### ЧТО СДЕЛАТЬ
Ответьте по отрывку о Перл Бак и Эрскине Колдуэлле:
1. Чьей дочерью была Перл Бак?
2. В каком штате Колдуэлл провел детство и юность?
3. Какие предметы Колдуэлл изучал в Виргинском университете?

### ОТРЫВОК
Перл Бак творила в бурное, политизированное время. Дочь миссионеров, она унаследовала от родителей проповеднический пыл. Не скрывала она и свою «ангажированность». К ее авторитетному голосу прислушивались. Она стремилась наладить взаимопонимание между Востоком и Западом. Все ее разнообразные и многочисленные книги, неодинаковые по уровню, были подчинены одной задаче — защите человека, демократии и свободы.

«Страна Эрскина Колдуэлла»: реальность «глухого Юга». На заре 1930-х гг. загорелась новая литературная звезда — Эрскина Колдуэлла. Ему суждено было стать одним из ярких явлений десятилетия.

Романист, новеллист, публицист, Эрскин Колдуэлл (Erskin Caldwell, 1903—1987), проживший долгую творческую жизнь и оставивший обширное, но неровное наследие, пережил взлет именно в 1930-е гг. Выходец из семьи пресвитерианского священника, он провел детство и юность в штате Джорджия, «на глухом Юге» (Deep South), где еще долго оставались живучими черты плантационной системы. Позднее, иллюстрируя свой очерк «Краткая история Джорджии», Колдуэлл воспроизвел старинную гравюру, живой символ штата: упряжка мулов волочит огромную, в человеческий рост, бочку с табачным листом. Со временем табаководство было вытеснено хлопком. Почва истощалась, многие фермеры разорялись, становились испольщиками. Невеселые воспоминания детства врезались в память писателя, а Джорджия, один из наиболее экономически отсталых штатов США, стала территорией многих его произведений. Сделалась «страной Колдуэлла».

С 12 лет Колдуэлл стал работать на ферме, физический труд был ему хорошо знаком. Семнадцатилетним юношей он ушел из дома и переменил множество профессий: был батраком, каменщиком, рабочим на хлопкоочистительной фабрике, официантом, репортером. С 1922 по 1926 г. учился в Виргинском университете, занимаясь экономикой и социологией. Оставив студенческую скамью, перебивался случайной литературной поденщиной: писал газетные рецензии, хронику; рассылал по редакциям тексты, которые никто не хотел печатать.

### ЗАПИСИ НАБОРА ДАННЫХ
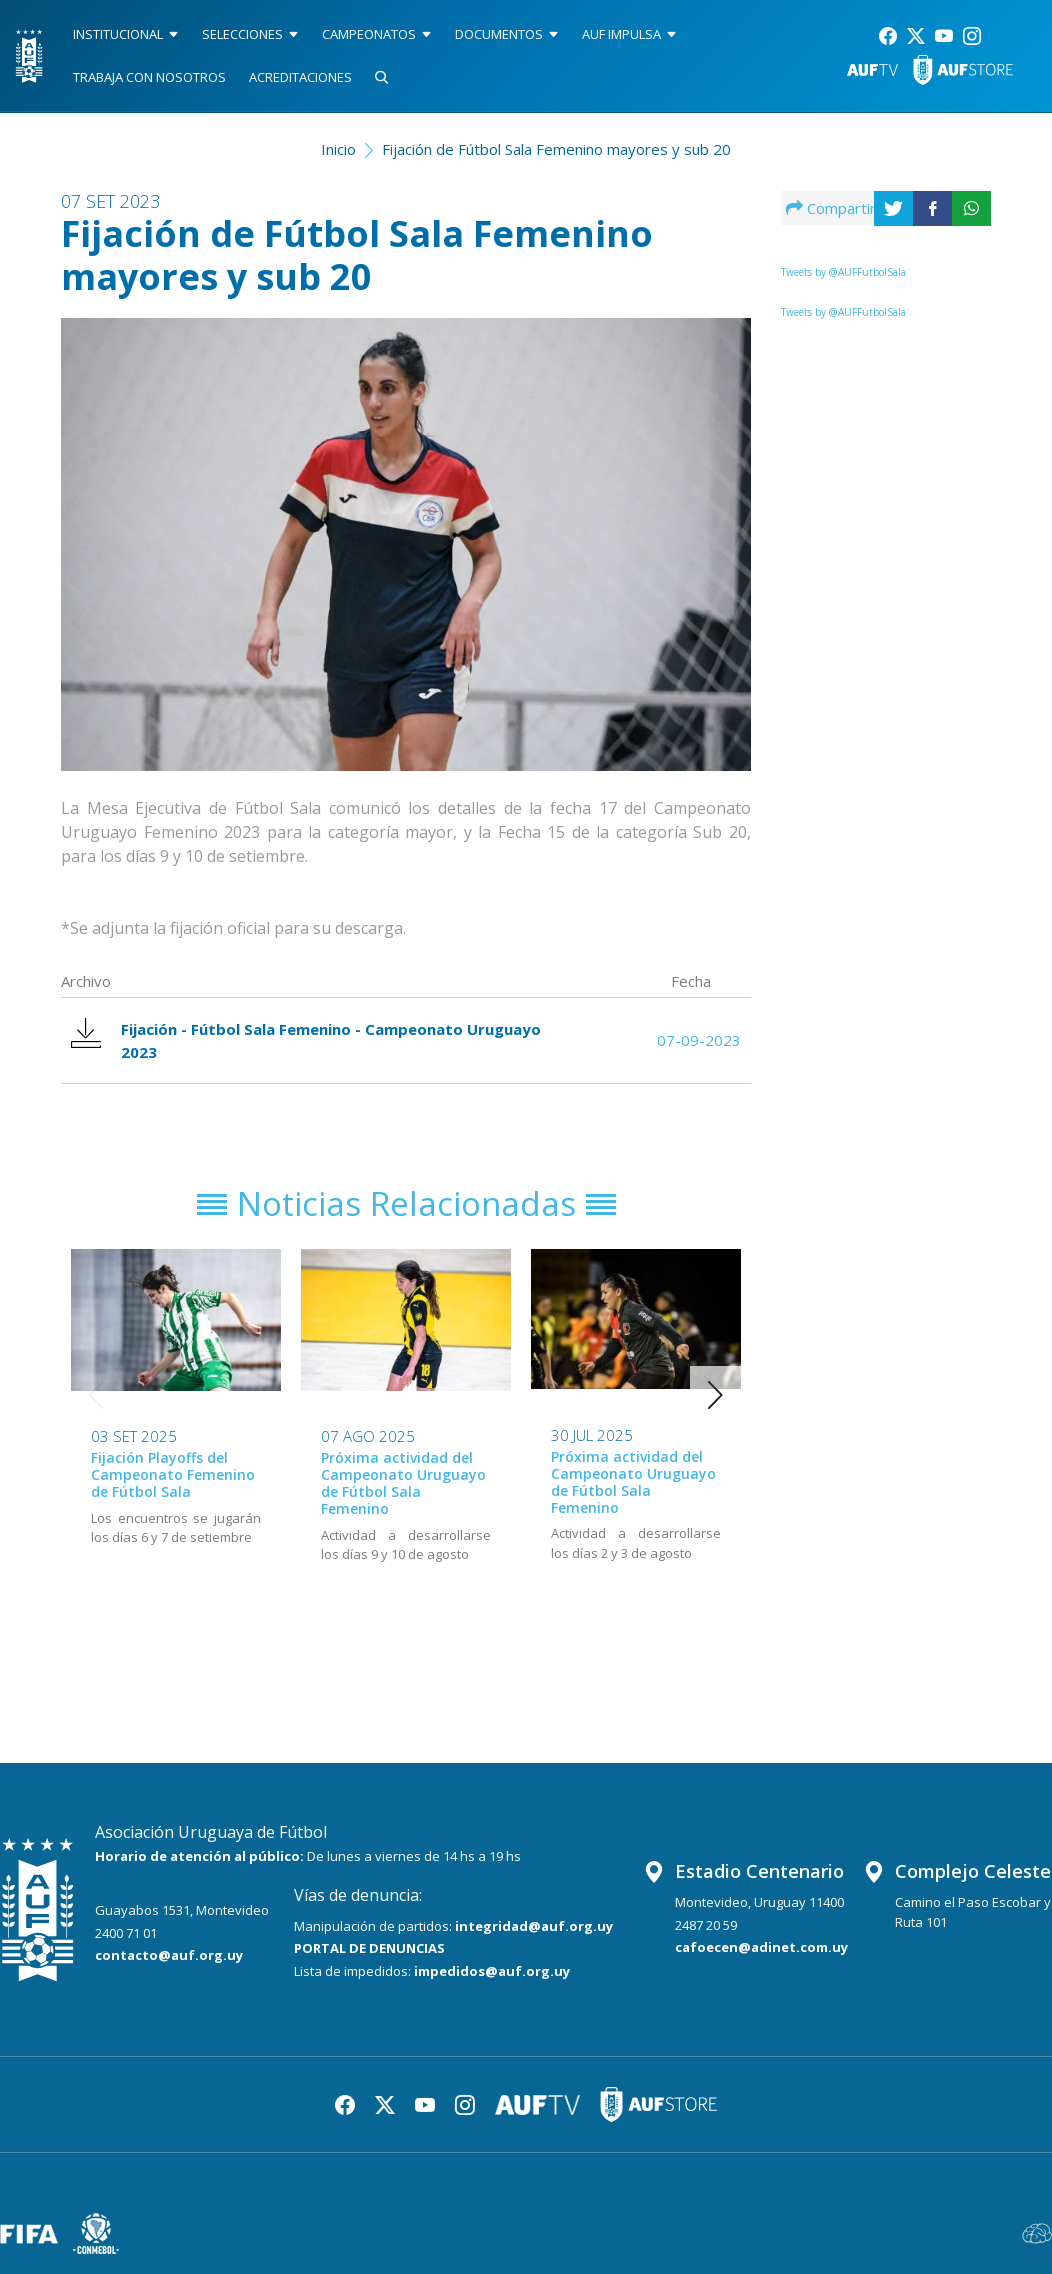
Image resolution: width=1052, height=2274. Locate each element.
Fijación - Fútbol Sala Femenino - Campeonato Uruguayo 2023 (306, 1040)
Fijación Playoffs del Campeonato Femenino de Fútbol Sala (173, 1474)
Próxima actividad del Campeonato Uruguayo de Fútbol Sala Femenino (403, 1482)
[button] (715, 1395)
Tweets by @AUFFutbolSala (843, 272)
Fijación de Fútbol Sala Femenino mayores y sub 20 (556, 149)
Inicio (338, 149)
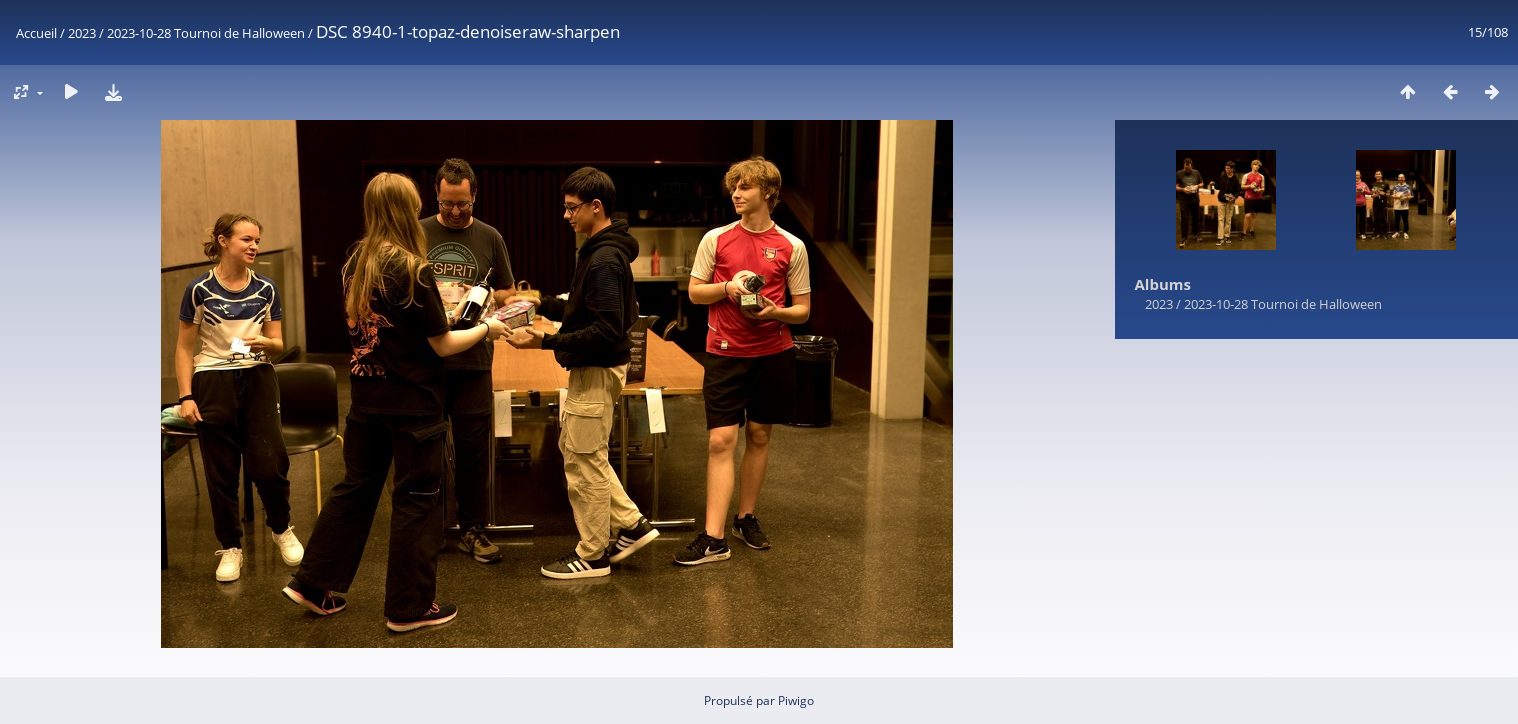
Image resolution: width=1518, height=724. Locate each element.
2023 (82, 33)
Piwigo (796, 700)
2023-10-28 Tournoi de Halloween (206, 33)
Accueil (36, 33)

==

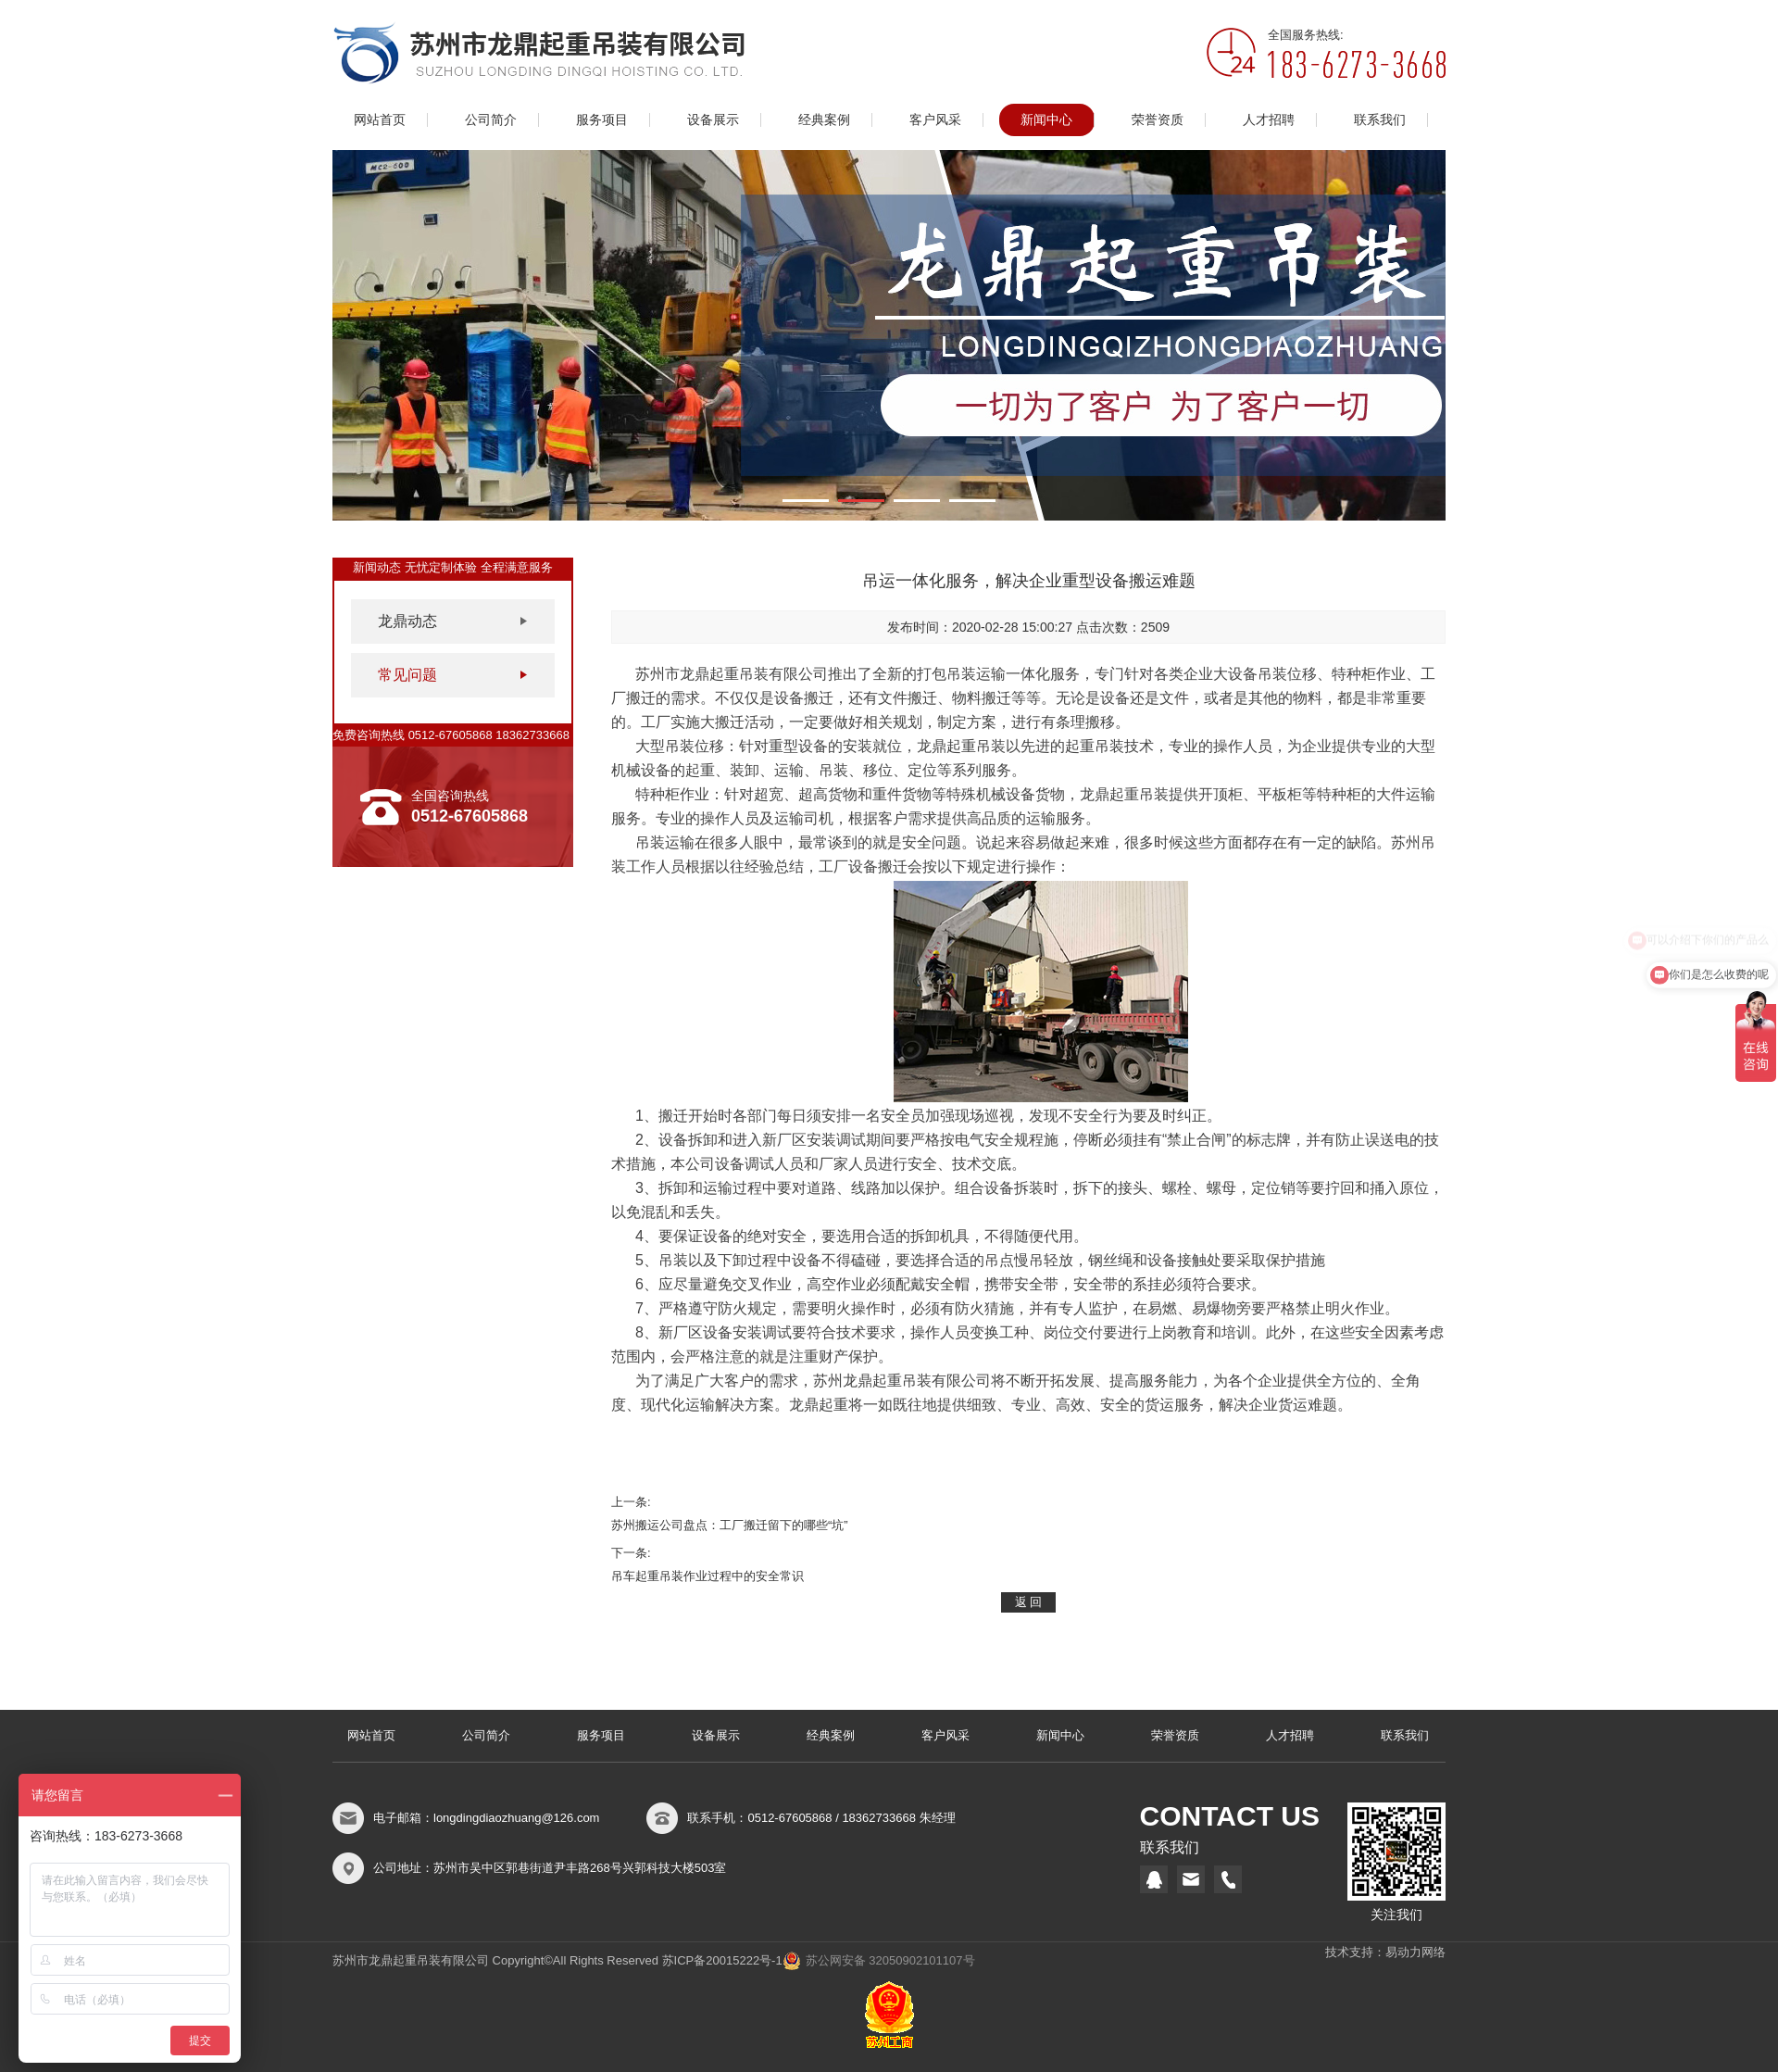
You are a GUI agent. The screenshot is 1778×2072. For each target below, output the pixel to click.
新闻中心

### ОТВЕТ
1. Дочерью миссионеров.
2. В штате Джорджия.
3. Экономику и социологию.